Branding
Touchpoints card, MethodKit for Branding
Card 56 of 64 · MethodKit for Branding
  • ThemeProcess & Planning
  • CardCard 56 of 64
  • Questions5 to explore
Process & Planning

Touchpoints

Where & how users meet the brand

The brand exists at the sum of all the places and moments where someone encounters it, not just the ones you planned for.

Touchpoints are every point of contact between the brand and the outside world: the invoice, the out-of-office reply, the error page, the hold music, the packaging tape on a return shipment. Some of these are designed carefully; many are created by default. Together, they form the actual brand experience most customers have.

A touchpoint audit regularly surfaces brand moments that nobody has thought about since they were created, often years ago.

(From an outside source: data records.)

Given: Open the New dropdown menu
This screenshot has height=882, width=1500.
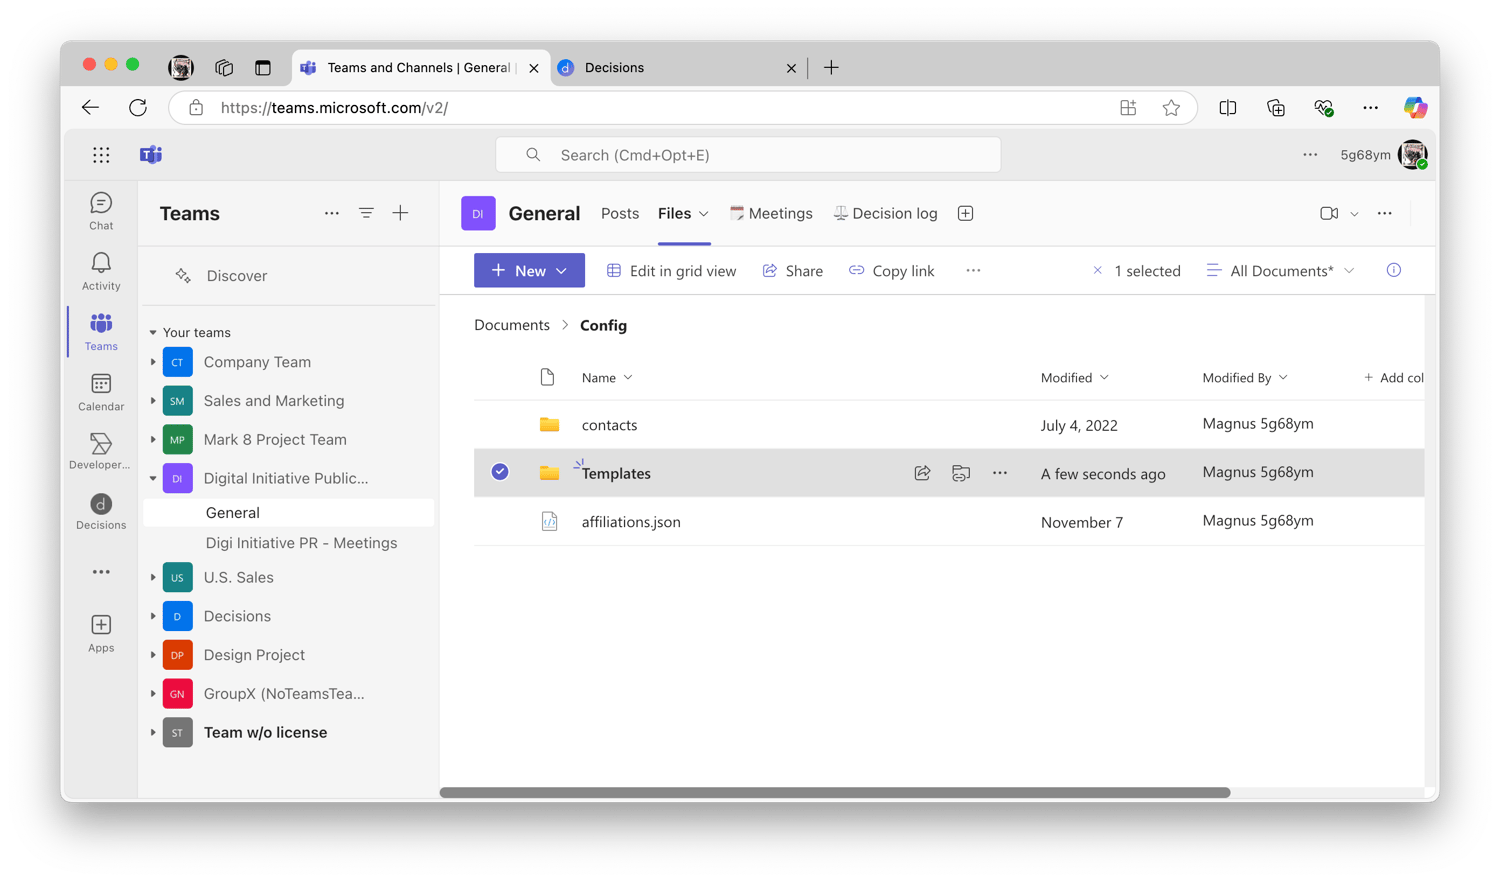Looking at the screenshot, I should 529,270.
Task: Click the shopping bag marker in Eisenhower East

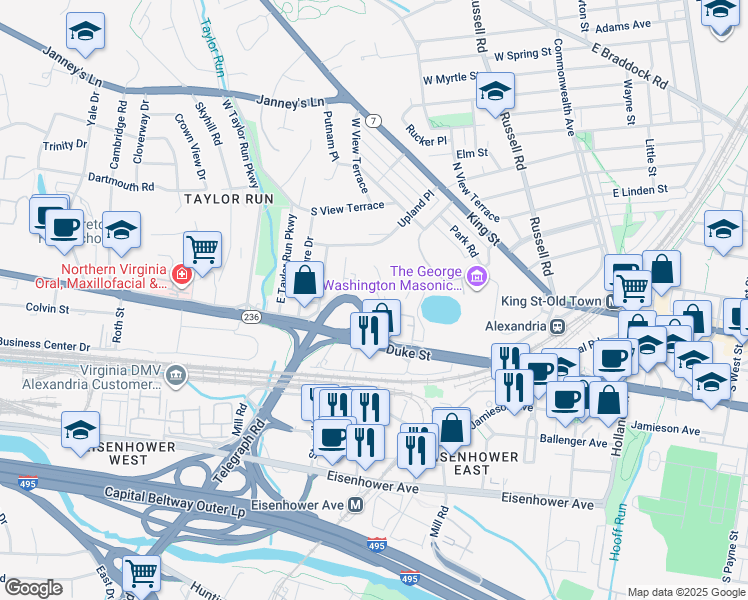Action: pyautogui.click(x=451, y=431)
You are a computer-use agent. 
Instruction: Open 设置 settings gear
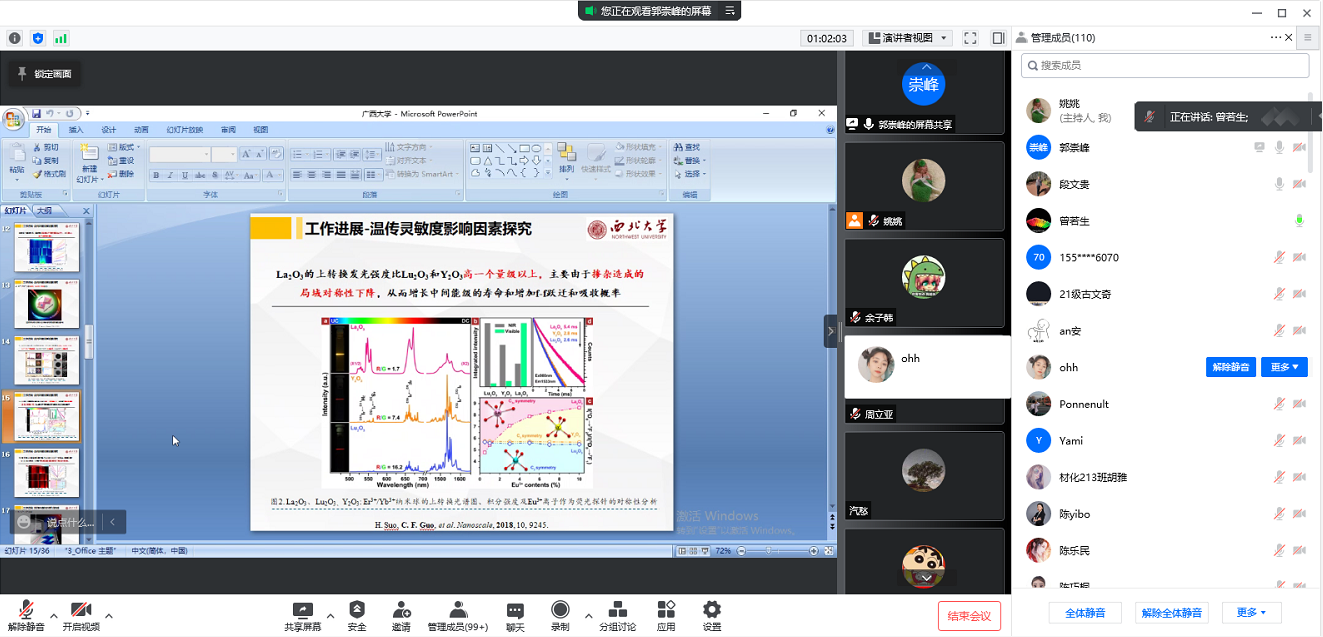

These tend to be the touchpoints that are most off-brand: written in a different voice, using old visual standards, or simply neglected. The gap between designed touchpoints and default touchpoints is one of the most common brand quality problems.

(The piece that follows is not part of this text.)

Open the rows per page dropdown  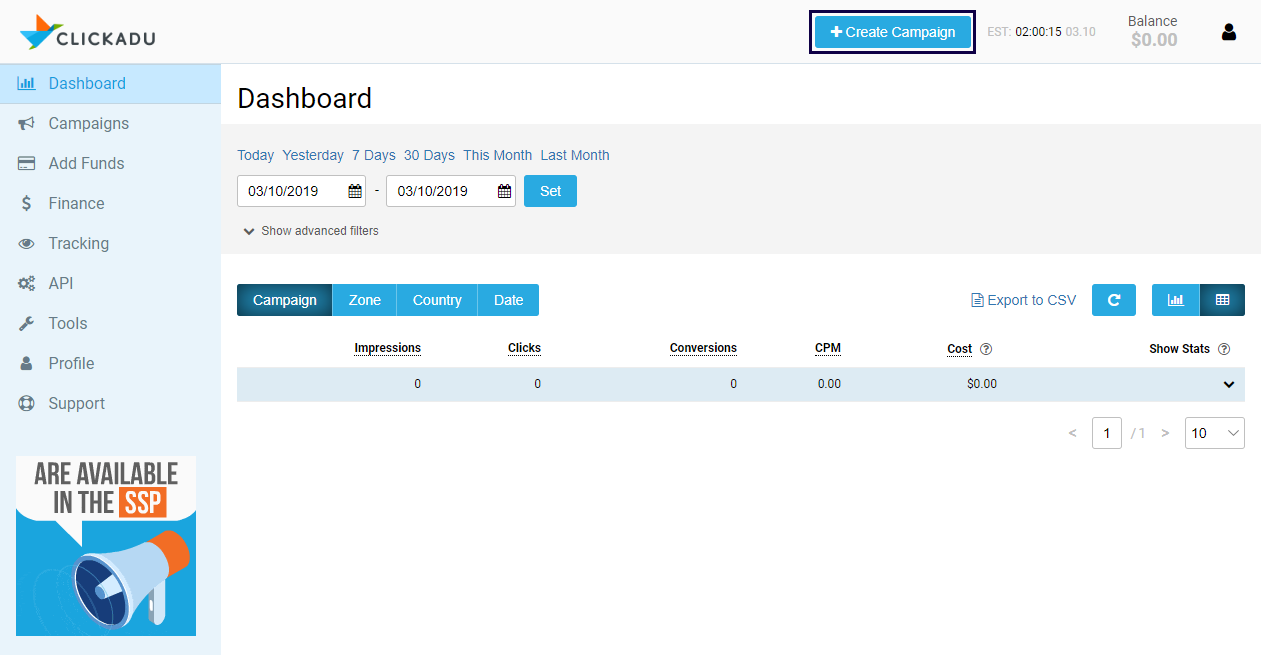[x=1214, y=433]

How strong brands handle it

The same building block, handled well. These are approaches and illustrations from how brands tend to work, not rules, and never a ranking of companies.

Map before you design

Customer journey mapping as a brand tool helps teams identify all the moments of contact, not just the ones marketing produces. Service design firms like IDEO have long used journey maps to find the touchpoints most worth investing in.

Unexpected touchpoints as brand opportunities

Brands like Chewy send handwritten cards and pet portraits to customers who mention a pet loss. These unexpected touchpoints generate disproportionate loyalty and word of mouth because they are not the expected behavior.

Error states and edge cases

Brands like Mailchimp invest in making error messages, empty states, and loading screens on-brand. The brand does not disappear when the experience becomes functional or when something goes wrong.

Questions to explore

Use these on your own or in a group. There are no right answers, only better conversations.

  1. Have we mapped all the touchpoints where customers encounter our brand, including the ones we did not intentionally design?

  2. Which touchpoints are most important for setting or confirming first impressions of our brand?

  3. Where is the biggest gap between our best touchpoints and our weakest ones?

  4. What touchpoints do customers experience during or after a problem, and do those reflect our values?

  5. Which touchpoints are managed by partners, suppliers, or third parties, and how do we maintain brand consistency through them?

Things to notice

  • High-investment brand moments (campaigns, flagship experiences) can be undermined by low-investment touchpoints (invoices, automated emails) that far more customers encounter.
  • Third-party touchpoints (delivery partners, resellers, platform integrations) are brand touchpoints the brand does not control but is judged on. Contract requirements and guidelines matter here.
  • Touchpoint priorities shift as customer behavior changes. What was a minor touchpoint five years ago (a chat interface, a mobile app) may now be the primary brand interaction for most customers.